Think I finally got the 502s figured out. A table suddenly needed an index.

fubbleskag · July 17, 2020, 6:01pm

was going pretty good for about 24h and then just up and died now

maybe the mass tracking?

Daimian_Mercer · July 17, 2020, 6:41pm

Making an official public cry for help…

Tripwire 502s are being caused by database issues. The signature/wormhole tables (InnoDB) are becoming locked for long periods of time.

I’ve blindly tried adding indexes and other things to try and fix the issue and have run out of even ideas to try. Tripwire needs an DBA (Database Administrator) that can look at the structure and make professional recommendations on proper setup to prevent table locks - if anyone is one or knows one PLEASE HELP!

You can find the entire database structure in the source code here: https://bitbucket.org/daimian/tripwire
Look in /.docker/mysql/tripwire.sql

I cannot and will not provide data to populate a database - this would destroy Tripwire security, so don’t bother asking.

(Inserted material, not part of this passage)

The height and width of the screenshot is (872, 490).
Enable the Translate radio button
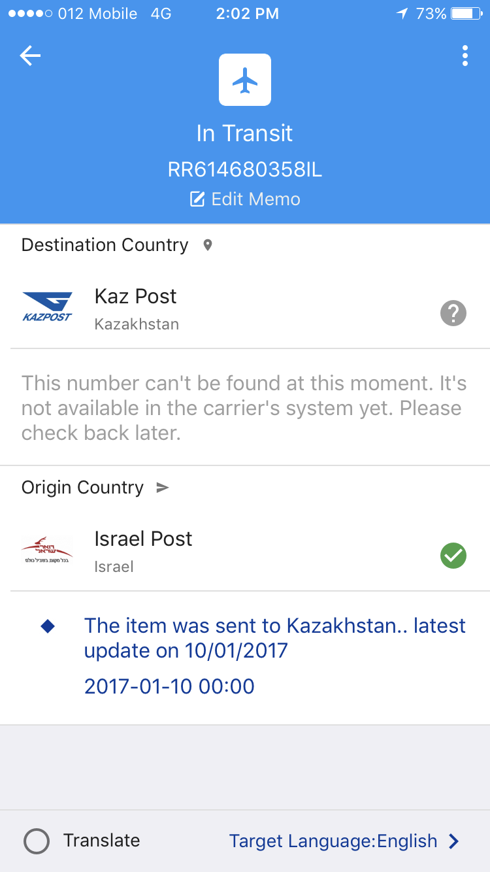[37, 841]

Brixer · July 17, 2020, 7:23pm

In my opinion there is no way to be immune to tablelocks by messing around with the DB itself. You can make it better, but never eliminate it.
Most such problems are coding issues. Like starting an read/write transaction and doing lot of BS before commiting it. Or demanding exclusive read/write if you only need to read.

Also, you can probably run queries to check for queued transacations to help track down which transactions that block. I only have experience with Postgres so cant tell you what those commands would be in your case.

Ritek · July 17, 2020, 8:27pm

As a professional programmer with years of experience, i normally try to have a routine in yor ADMIN CONTROL PANEL specifically for recreate Indexes

WHen i go to create a new index, NEVER do in the database myself, i run my module and check if the index exist name is IX_TABLENAME_FIELDNAME , if not exist create it. I can rerun or rebuild if i mess something.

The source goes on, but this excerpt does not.